(Beginning of Task material)

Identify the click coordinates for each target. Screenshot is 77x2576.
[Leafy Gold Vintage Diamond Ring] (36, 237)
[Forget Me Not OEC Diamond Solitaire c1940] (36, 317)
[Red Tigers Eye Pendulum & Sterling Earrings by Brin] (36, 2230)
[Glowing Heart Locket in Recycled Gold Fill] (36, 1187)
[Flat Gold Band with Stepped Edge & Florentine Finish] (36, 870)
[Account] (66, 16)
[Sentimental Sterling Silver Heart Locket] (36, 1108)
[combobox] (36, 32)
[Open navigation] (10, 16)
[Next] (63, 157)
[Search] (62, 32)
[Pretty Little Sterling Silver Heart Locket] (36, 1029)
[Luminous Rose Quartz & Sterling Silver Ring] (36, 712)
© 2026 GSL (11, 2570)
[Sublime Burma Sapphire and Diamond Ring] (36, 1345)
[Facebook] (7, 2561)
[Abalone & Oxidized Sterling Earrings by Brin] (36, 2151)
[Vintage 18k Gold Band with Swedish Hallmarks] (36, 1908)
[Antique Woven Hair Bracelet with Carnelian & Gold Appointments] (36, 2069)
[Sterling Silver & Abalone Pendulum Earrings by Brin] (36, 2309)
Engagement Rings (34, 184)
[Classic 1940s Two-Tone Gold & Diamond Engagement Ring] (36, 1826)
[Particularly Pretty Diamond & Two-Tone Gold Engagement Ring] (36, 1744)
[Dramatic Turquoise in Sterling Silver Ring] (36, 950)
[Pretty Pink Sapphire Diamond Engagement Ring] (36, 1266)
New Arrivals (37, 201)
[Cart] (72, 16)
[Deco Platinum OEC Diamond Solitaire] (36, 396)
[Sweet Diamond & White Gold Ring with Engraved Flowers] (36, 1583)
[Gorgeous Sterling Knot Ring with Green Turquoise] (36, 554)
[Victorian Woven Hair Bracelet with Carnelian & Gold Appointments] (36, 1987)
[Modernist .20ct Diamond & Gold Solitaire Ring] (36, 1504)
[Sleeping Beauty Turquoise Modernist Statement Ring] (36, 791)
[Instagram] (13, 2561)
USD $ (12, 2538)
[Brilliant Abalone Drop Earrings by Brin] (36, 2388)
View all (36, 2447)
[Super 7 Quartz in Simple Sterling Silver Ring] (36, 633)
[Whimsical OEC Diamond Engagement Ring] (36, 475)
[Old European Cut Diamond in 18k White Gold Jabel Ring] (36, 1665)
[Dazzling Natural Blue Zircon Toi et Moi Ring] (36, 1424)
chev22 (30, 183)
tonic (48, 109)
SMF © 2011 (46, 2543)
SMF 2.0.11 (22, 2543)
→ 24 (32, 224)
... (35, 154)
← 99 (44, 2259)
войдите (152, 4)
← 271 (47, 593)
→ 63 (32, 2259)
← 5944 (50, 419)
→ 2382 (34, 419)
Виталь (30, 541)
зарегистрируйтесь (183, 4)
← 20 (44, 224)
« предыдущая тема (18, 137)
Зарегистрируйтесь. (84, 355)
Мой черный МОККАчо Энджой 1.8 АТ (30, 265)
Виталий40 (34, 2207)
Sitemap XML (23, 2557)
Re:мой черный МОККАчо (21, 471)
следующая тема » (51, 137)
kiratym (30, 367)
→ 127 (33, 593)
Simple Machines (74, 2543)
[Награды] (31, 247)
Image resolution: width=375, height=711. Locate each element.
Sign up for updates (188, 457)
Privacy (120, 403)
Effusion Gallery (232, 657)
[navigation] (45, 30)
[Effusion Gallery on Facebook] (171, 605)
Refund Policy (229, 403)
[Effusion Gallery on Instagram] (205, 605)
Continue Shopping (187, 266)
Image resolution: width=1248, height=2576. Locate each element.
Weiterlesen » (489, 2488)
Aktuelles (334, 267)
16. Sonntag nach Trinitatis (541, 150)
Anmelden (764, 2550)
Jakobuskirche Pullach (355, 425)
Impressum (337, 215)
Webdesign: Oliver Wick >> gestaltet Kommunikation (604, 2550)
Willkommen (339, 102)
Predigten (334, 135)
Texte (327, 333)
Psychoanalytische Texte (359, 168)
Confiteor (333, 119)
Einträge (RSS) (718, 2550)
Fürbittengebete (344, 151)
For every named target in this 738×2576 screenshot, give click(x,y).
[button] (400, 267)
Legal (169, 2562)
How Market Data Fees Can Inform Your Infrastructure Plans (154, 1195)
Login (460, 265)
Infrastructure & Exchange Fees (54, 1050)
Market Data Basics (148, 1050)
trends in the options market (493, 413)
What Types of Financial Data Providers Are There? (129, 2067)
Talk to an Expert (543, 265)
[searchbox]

(End of Task material)

■ Work required:
Please show each line in the records above that contains "resolution".

■ Expected output:
Image resolution: width=375, height=711. Locate each element.
Image resolution: width=1248, height=2576. Locate each element.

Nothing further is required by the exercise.